The overall rate of pain relief in the literature is 88% [7]. As not all the papers mention the functional state of the rotator cuff tendons, it is difficult to differentiate in between those with failed greater tuberosity and those with a functioning rotator cuff. In the studied population all the five patients with failed greater tuberosity had persistent pain as their main complaint. Only one patient with a healed greater tuberosity complained of persistent pain on the latest follow-up secondary to chronic regional pain syndrome. Overall we encountered a 15% rate of unacceptable pain, which is similar to other researchers’ findings. However, this once again proves the importance of the function of rotator cuff on the overall outcome.

A total of 31 cases of greater tuberosity non-union or superior migration were observed in total of 118 reported cases of hemiarthroplasty after trauma [7]. This gives an overall failure rate of 26%. The observed 12.8% greater tuberosity failure in our series is more favourable than other series [3], which further supports this rehabilitation regime.

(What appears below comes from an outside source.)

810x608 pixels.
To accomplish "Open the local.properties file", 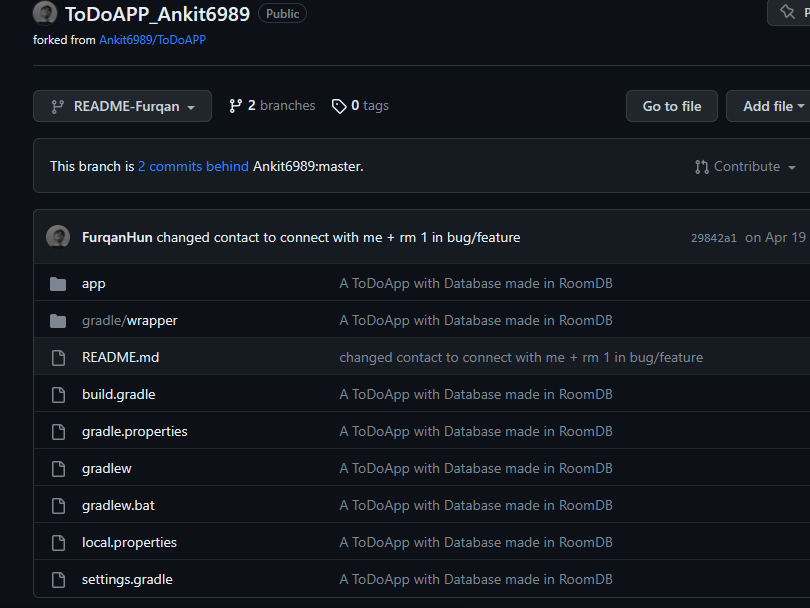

The effect of the delay in intervention on the final outcome has been a matter of debate. In the studied population all of the patients were operated on during the first 5 weeks since injury. No statistically significant difference was observed in between the final outcome (as assessed by the Constant–Murley score) of the patients who were operated on during the first week and those who were operated on after the first week. This difference was again insignificant when the cut-off value was changed to 2, 3 or 4 weeks. Low number of patients in each arm might have contributed to this.

Prosthetic loosening is a rare occurrence. Three cases out of 360 were reported [7] in all the acute and chronic cases. In the studied population no case of clinical or radiographic loosening at the latest follow up was observed. This needs a long-term follow-up to ensure the good medium term survival rate is maintained over time.

Other reported complications in the literature are infection, nerve damage, instability, heterotopic ossification and erosion of the glenoid. We did not encounter any of these.

Wretenberg and Ekelund looked at the outcome of hemiarthroplasty in the over 70-year-old patients. They concluded that the procedure is good for pain relief but not to improve the range of movement [15]. No statistically significant difference was observed when the Constant–Murley scores of the above and below 70-year-old patients were compared. Also we did not see an increased risk of failure of the greater tuberosity in those above 70 years old. Small number of failure in each group (2 vs. 3) could have contributed to this finding.

Conclusion

Good functional outcome following hemiarthroplasty for trauma is achievable. A prolonged rehabilitation with an extended initial immobilisation period could reduce the rate of tuberosity failure. However, the healing cannot be guaranteed, specifically in the extreme of age.